Manuel Blanco, José Enrique Rodríguez y Julio Latorre, los tres bomberos que han quedado en libertad sin cargos después de ser juzgados en Grecia por un presunto delito de tráfico de personas, han sido recibidos por una multitud a su llegada a Sevilla
El portavoz de los bomberos, Manuel Blanco, ha agradecido este «gran recibimiento» y ha aprovechado el momento para recalcar lo «contentos y felices» que se encuentran porque «todo haya terminado bien».
En este sentido, ha asegurado que aunque están «llenos de alegría», no pueden olvidar el motivo por el que fueron a Lesbos. De hecho, ha querido dejar claro que siguen «condenados a salvar vidas» y van a «seguir siendo las manos en el mar de todas aquellas personas» para «evitar que sigan muriendo otras cuando huyen».
Preguntado por si se plantean volver a la isla griega, Blanco ha asegurado que volverán porque consideran que han creado «una herramienta de profesionales» para solucionar los problemas de la inmigración mientras exista.
«Esta sentencia viene bien no sólo para nosotros, porque se estaba juzgando a personas que ayudaban, se estaba penalizando la solidaridad, se estaba intentado criminalizar la ayuda humanitaria y esta sentencia demuestra que salvar vidas no es delito», ha dicho.
Por su parte, otro de los bomberos, Quique Latorre, ha afirmado que se enfrentaron al juicio «muy tranquilos» porque tenían claro el trabajo que habían realizado, si bien ha dicho que «todo dependía de una decisión» que podía cambiar sus vidas «en un segundo». Además, ha señalado que esperaban una vista «mas light», pero fue un juicio «bastante duro».
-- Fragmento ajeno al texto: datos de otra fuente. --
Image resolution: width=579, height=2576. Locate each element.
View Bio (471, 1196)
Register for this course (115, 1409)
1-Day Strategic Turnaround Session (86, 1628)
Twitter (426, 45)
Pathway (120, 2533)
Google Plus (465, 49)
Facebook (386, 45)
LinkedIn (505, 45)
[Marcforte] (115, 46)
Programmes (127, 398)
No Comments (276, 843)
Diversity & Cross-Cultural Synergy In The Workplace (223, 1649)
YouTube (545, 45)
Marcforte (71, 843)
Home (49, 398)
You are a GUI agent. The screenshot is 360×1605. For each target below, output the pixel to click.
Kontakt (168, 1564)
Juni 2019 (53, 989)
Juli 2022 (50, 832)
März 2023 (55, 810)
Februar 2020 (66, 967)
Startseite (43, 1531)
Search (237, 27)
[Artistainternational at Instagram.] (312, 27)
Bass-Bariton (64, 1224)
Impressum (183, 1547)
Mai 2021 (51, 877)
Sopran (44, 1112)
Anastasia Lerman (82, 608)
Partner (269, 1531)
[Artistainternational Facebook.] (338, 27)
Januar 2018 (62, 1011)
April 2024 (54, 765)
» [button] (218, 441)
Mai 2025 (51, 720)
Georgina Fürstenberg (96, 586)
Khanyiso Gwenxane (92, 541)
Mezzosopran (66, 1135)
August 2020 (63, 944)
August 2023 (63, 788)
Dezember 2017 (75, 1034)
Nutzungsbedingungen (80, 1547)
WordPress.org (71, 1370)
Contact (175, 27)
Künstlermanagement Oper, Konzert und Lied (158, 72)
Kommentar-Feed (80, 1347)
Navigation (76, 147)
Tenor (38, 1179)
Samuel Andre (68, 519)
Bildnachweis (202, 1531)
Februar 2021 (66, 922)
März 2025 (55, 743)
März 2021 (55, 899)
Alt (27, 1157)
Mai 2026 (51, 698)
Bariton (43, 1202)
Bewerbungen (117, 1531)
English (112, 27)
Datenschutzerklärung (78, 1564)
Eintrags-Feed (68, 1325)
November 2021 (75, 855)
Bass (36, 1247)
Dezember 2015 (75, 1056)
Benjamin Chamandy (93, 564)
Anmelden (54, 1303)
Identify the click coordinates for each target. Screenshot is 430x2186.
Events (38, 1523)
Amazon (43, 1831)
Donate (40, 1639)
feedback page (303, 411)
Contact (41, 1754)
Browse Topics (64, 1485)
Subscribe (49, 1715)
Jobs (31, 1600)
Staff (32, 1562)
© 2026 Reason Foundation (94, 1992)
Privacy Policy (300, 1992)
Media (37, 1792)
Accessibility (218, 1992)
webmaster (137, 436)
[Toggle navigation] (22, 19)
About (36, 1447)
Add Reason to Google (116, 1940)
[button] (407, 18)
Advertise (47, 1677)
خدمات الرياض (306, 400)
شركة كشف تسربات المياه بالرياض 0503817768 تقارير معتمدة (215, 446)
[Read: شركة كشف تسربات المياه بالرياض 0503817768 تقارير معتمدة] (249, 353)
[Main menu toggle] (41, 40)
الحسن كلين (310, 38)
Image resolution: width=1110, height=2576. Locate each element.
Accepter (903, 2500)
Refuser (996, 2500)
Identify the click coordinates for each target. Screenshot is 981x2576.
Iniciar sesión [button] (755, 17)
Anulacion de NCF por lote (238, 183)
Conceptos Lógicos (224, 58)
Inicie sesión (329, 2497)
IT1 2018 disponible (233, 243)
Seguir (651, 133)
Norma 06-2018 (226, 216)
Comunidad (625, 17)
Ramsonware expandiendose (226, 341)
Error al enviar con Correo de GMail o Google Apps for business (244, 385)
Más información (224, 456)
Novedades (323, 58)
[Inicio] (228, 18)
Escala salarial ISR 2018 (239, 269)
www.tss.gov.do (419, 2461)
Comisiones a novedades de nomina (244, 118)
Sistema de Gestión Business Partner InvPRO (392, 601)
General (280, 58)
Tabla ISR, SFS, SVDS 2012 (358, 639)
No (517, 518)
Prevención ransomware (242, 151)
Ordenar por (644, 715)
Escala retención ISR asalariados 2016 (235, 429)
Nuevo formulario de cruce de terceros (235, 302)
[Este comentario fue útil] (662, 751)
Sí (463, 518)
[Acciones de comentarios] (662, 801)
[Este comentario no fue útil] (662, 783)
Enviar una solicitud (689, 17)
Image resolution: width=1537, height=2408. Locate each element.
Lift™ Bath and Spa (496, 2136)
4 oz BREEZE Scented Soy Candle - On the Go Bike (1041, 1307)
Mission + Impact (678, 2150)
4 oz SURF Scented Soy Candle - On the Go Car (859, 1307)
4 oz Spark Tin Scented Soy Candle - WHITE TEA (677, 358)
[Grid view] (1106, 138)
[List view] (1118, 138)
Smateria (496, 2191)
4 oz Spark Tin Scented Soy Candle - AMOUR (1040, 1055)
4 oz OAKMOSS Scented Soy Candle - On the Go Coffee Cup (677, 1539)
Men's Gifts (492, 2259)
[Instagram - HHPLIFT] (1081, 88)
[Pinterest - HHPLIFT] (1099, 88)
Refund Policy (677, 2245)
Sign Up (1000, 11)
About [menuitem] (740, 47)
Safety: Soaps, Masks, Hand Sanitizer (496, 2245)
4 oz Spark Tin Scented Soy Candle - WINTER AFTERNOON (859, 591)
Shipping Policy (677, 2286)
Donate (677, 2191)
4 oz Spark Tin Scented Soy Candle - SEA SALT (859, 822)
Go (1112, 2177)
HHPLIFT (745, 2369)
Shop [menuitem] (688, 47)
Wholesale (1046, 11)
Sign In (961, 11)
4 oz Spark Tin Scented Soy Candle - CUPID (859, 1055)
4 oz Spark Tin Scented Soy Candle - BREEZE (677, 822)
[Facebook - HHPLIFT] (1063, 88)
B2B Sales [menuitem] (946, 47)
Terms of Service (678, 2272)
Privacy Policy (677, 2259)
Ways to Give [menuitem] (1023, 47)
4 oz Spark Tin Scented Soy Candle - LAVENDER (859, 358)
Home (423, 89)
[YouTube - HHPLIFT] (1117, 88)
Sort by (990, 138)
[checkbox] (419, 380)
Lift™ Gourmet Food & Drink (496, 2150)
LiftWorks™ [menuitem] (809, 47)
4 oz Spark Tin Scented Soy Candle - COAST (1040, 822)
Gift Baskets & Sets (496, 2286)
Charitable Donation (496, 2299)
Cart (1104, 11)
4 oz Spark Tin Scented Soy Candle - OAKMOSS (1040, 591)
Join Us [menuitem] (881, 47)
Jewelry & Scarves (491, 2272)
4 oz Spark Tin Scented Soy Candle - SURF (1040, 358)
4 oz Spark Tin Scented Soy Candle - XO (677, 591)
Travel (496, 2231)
Ahora, ha dicho que toca descansar «un poco», pero ha añadido que tienen la vista puesta en «nuevos proyectos» con el fin de «volver cuanto antes al Mediterráneo para ayudar a esas personas que son las que verdaderamente las necesitan». «Estamos muy contentos, pero también con una sensación agridulce porque al revivir aquello ves que siguen llegando refugiados, personas que se ahogan y el problema no termina», ha concluido.